Clinical Features of Sinusitis

  • Symptoms: Lasting URI symptoms over 7-10 days, purulent rhinorrhea, facial pain, and possibly headaches.

  • Diagnosis: Uncomplicated sinusitis diagnosed clinically; complicated cases necessitate CT scans showing sinuses detailing edema with air-fluid levels.


Treatment of Sinusitis

  • Antibiotics for uncomplicated cases: Augmentin 45 mg/kg/day for 10-14 days, potentially increasing to 90 mg/kg/day based on resistance risk

  • Supportive care: Include saline nasal sprays, warm compresses, and patient education to avoid certain activities like diving.


Sinusitis Complications

  • Notable Complications:

    • Pott Puffy Tumor: Often involves frontal bone osteomyelitis related to subperiosteal abscesses.

    • Epidural abscesses: Extension of infection through the bony anatomy of the skull.

    • Periorbital and Orbital Cellulitis: Distinction made according to the diagnosed condition and referring hospital admission for IV antibiotics or possible surgical management.

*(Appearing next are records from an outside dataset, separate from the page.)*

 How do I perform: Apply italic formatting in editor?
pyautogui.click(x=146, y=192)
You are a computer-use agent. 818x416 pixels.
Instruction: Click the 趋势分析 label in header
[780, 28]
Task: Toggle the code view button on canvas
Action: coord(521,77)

Periorbital Cellulitis (Preseptal)

  • Clinical Features:

    • Confined to tissues outside or anterior to the orbital septum; characterized by unilateral erythema, swelling, and induration.

  • Diagnosis: Typically confirmed through non-contrast CT scans.

  • Initial Treatment: Administering Augmentin unless symptoms do not improve, at which point escalatory therapy may include linezolid.


Orbital Cellulitis (Septal)

  • Causes: Infection extending into the orbit; generally associated with treated ethmoid sinus infections.

  • Clinical Features: Systemic illness, proptosis, severe retro-orbital pain, diminished vision, and conjunctival injection are common responses.

- Diagnostic Workup: Typically hinges on CT imaging with contrast or MRI for further detail.